Sprint also has been doing other interesting things. For instance, they had a promotion for most of 2013 that would give free service to any student who brought their own handset. This free service came with unlimited voice and texting and 1 GB of data. For only $10 a month a student could get unlimited data. One looks at that sort of plan and wonders how it could possibly benefit them to have a lot of customers that are not paying for service. But I think it’s a brilliant long-term strategy, and we don’t see a whole lot of long-term thinking in the carrier world that is measured by the earnings in the latest quarter. But think back a few decades when Apple was putting free, or nearly free computers in schools across the country. In doing so they raised whole generations of kids to like the Apple brand and this is part of the reason why they have exploded in popularity in recent years. Sprint is building the same brand name identity and loyalty of a whole new generation of cellular customers.

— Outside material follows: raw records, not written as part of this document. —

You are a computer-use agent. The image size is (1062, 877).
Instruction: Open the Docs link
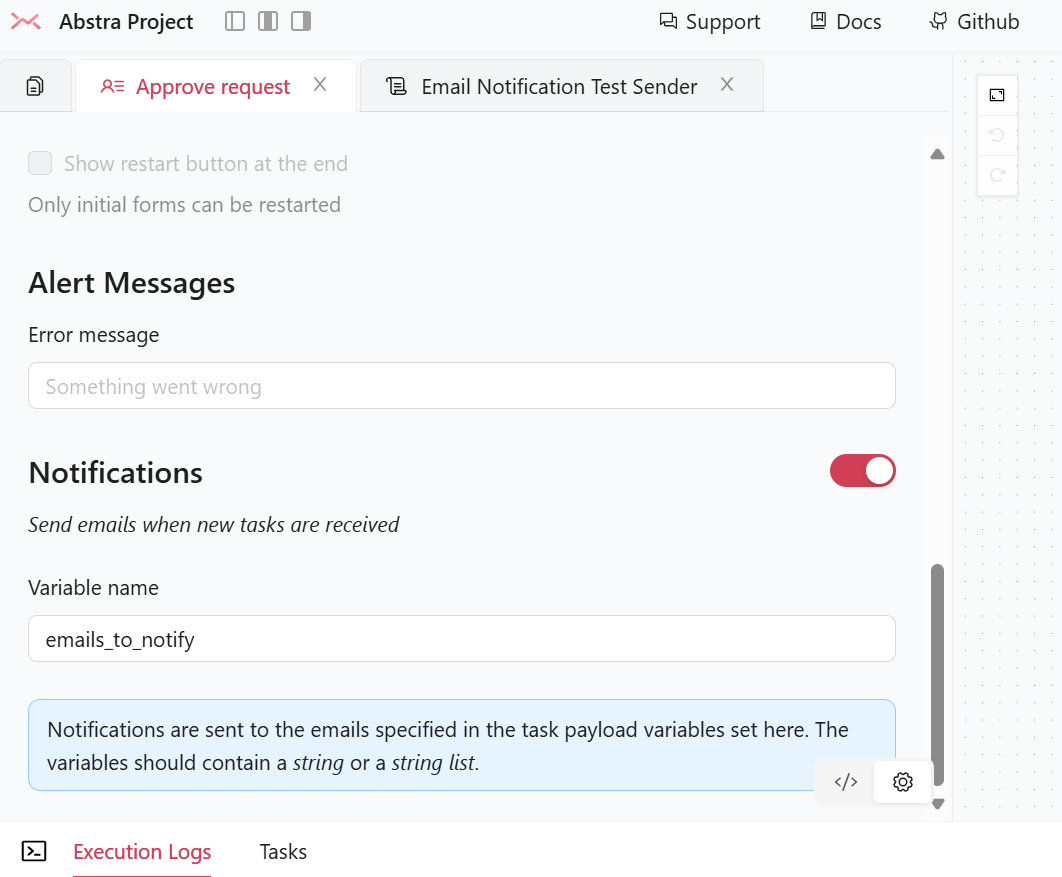click(846, 22)
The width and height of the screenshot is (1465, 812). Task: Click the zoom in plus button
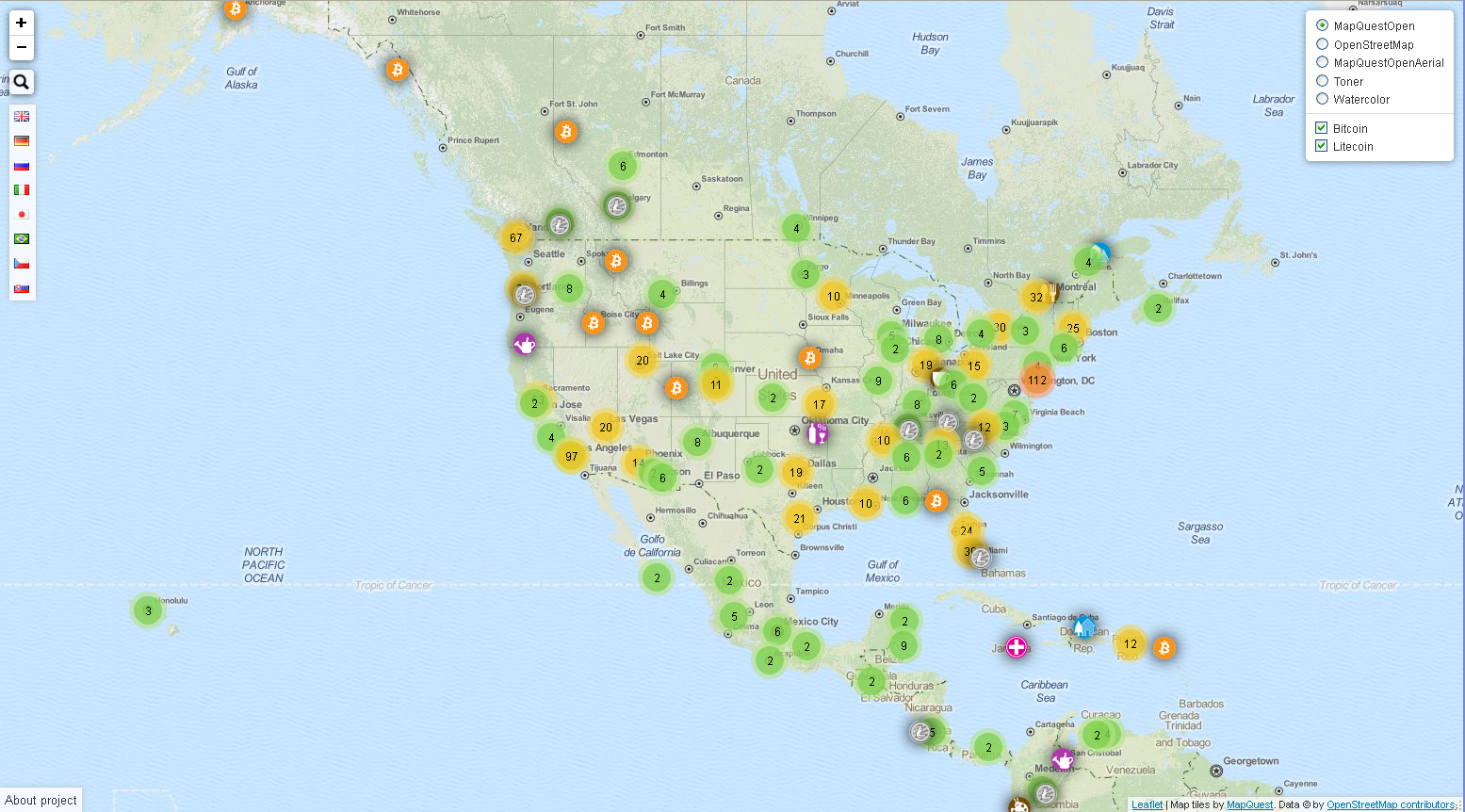pyautogui.click(x=21, y=23)
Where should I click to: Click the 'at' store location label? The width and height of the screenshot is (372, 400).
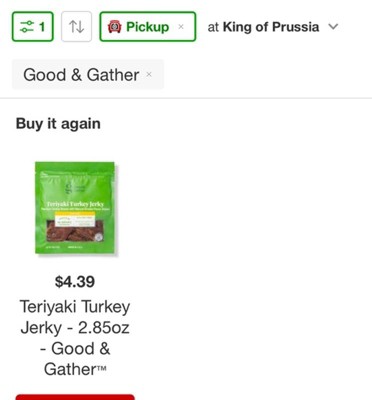pos(213,27)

Sprint has also seriously been aggressively pursuing a merger with T-Mobile. They were told late last year by the feds that such a merger was probably going to be opposed. However, the current thinking in the industry is that if the government let’s Comcast buy Time Warner that it’s then going to be very hard to say no to a Sprint – T-Mobile merger. I think such a merged company could be powerful. Sprint has a vision that cellular data needs to be unlimited, or with very high caps in order to be relevant a decade from now. When you look at combining the spectrum and customer bases of the two companies, along with Sprint’s new focus on customer service you could have a true third competitor to AT&T and Verizon. Today neither Sprint nor T-Mobile can be considered as real rivals. T-Mobile has been buying customers at the bottom of the market using low-cost specials, and as good as Sprint is, they are just not in the same stratosphere as the big two.